[Freeipa-users] Freeipa 4.2.0 hangs intermittently
Rich Megginson
rmeggins at redhat.com
Mon Aug 29 17:48:12 UTC 2016
On 08/29/2016 10:53 AM, Rakesh Rajasekharan wrote:
> Hi Thierry,
>
> My machine has 30GB RAM ..and 389-ds version is 1.3.4
>
> ldapsearch shows the values for nsslapd-cachememsize updated to 200MB.
>
> ldapsearch -LLL -o ldif-wrap=no -D "cn=directory manager" -w
> 'mypassword' -b 'cn=userRoot,cn=ldbm
> database,cn=plugins,cn=config'|grep nsslapd-cachememsize
> nsslapd-cachememsize: 209715200
>
>
> So, it seems to have updated though seeing that warning(WARNING:
> ipaca: entry cache size 10485760B is less than db size 11599872B) in
> the log confuses me a bit.
>
> Thers one more entry that I found from the ldapsearch to be bit low
>
> nsslapd-dncachememsize: 10485760
> maxdncachesize: 10485760
>
> Should I update these as well to a higher value
>
> At the time when the issue happened, the memory usage as well as the
> overall load of the system was very low .
> I will try reproducing the issue atleast in my QA env..probably by
> trying to mock simultaneous parallel logins to a large number of hosts
To monitor your cache sizes, please use the dbmon.sh tool provided with
your distro. If that is not available with your particular distro, see
https://github.com/richm/scripts/wiki/dbmon.sh
>
>
> thanks
> Rakesh
>
>
>
>
> On Mon, Aug 29, 2016 at 8:16 PM, thierry bordaz <tbordaz at redhat.com
> <mailto:tbordaz at redhat.com>> wrote:
>
> Hi Rakesh,
>
> Those tuning may depend on the memory available on your machine.
> nsslapd-cachememsize allows the entry cache to consume up to 200Mb
> but its memory footprint is known to go above.
> 200Mb both looks pretty good to me. How large is your machine ?
> What is your version of 389-ds ?
>
> Those warnings do not change your settings. It just raise that
> entry cache of 'ipaca' and 'retrocl' are small but it is fine.
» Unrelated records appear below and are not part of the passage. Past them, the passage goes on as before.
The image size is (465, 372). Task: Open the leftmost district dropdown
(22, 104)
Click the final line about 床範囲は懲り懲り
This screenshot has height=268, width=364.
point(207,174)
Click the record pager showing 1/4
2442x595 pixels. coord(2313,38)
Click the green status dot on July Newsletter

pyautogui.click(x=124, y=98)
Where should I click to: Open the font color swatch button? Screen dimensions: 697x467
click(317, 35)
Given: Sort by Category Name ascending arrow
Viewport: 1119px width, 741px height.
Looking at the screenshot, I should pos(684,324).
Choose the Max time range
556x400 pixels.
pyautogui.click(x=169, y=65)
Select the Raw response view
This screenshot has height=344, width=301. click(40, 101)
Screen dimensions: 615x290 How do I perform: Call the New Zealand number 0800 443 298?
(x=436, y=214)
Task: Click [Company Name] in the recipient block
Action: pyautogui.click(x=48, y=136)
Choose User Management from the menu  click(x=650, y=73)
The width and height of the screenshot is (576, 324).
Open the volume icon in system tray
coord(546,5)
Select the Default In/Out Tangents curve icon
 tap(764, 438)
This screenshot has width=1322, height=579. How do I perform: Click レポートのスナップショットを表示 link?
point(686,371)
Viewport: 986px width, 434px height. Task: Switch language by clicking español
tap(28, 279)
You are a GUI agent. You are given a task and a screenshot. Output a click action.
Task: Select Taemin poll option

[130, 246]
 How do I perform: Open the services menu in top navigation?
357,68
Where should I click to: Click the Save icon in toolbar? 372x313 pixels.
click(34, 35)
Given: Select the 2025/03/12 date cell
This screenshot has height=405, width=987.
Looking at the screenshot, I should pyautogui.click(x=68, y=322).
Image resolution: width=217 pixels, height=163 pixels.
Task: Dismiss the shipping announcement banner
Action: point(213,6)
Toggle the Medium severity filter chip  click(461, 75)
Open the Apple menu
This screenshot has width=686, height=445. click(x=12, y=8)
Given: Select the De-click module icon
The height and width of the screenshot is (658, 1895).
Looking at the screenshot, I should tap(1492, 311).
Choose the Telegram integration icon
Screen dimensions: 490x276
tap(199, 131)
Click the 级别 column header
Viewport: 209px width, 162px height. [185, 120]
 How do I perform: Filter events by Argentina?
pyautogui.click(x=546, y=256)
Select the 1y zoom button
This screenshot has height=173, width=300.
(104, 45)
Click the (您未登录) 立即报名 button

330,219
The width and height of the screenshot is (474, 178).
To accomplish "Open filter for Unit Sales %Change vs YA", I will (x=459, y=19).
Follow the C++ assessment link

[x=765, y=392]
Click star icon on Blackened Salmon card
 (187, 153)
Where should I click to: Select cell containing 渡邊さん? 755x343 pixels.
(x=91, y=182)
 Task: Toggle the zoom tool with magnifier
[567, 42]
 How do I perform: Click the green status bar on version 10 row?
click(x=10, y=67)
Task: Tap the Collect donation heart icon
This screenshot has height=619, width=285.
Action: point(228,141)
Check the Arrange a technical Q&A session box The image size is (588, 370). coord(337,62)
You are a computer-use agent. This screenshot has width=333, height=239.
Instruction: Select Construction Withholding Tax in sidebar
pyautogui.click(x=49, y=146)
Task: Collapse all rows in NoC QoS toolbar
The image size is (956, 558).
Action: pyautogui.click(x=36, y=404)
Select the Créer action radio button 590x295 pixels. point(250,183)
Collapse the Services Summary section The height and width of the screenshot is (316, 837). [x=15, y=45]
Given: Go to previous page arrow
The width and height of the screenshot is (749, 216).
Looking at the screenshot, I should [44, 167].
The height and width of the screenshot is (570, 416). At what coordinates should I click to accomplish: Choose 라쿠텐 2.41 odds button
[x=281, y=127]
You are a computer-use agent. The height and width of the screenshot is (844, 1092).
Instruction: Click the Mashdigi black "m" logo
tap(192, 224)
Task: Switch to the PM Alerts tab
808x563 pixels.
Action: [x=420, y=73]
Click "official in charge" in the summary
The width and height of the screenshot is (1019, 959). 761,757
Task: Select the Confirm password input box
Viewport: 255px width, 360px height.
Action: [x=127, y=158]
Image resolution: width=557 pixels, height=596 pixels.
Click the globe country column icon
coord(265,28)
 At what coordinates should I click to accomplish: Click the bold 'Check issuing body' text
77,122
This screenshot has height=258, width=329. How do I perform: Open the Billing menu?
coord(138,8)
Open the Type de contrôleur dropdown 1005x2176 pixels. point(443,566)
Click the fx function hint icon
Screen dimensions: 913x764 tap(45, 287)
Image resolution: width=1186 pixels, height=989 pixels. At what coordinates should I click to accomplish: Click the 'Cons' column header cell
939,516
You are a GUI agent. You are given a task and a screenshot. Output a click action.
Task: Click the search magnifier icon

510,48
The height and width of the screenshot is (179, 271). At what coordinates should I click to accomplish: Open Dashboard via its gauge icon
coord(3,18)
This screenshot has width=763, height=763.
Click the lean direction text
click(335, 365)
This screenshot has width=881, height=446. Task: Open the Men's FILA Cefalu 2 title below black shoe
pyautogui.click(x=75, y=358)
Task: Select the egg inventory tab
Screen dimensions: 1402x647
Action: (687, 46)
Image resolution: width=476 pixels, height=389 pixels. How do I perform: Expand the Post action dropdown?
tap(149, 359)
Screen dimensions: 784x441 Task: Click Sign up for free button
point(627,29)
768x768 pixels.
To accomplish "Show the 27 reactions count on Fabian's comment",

The
> size of the entry cache is important mostly in userRoot.
> You may double check the actual values, after restart, with
> ldapsearch on 'cn=userRoot,cn=ldbm database,cn=plugins,cn=config'
> and 'cn=config,cn=ldbm database,cn=plugins,cn=config'.
>
> A step is to know what will be response time of DS to know if it
> is responsible of the hang or not.
> The logs and possibly pstack during those intermittent hangs will
> help to determine that.
>
> regards
> thierry
>
>
>
>
>
> On 08/29/2016 04:25 PM, Rakesh Rajasekharan wrote:
>> I tried increasing the nsslapd-dbcachesize and
>> nsslapd-cachememsize in my QA envs to 200MB.
>>
>> However, in my log files, I still see this message
>> [29/Aug/2016:04:34:37 +0000] - WARNING: ipaca: entry cache size
>> 10485760B is less than db size 11599872B; We recommend to
>> increase the entry cache size nsslapd-cachememsize.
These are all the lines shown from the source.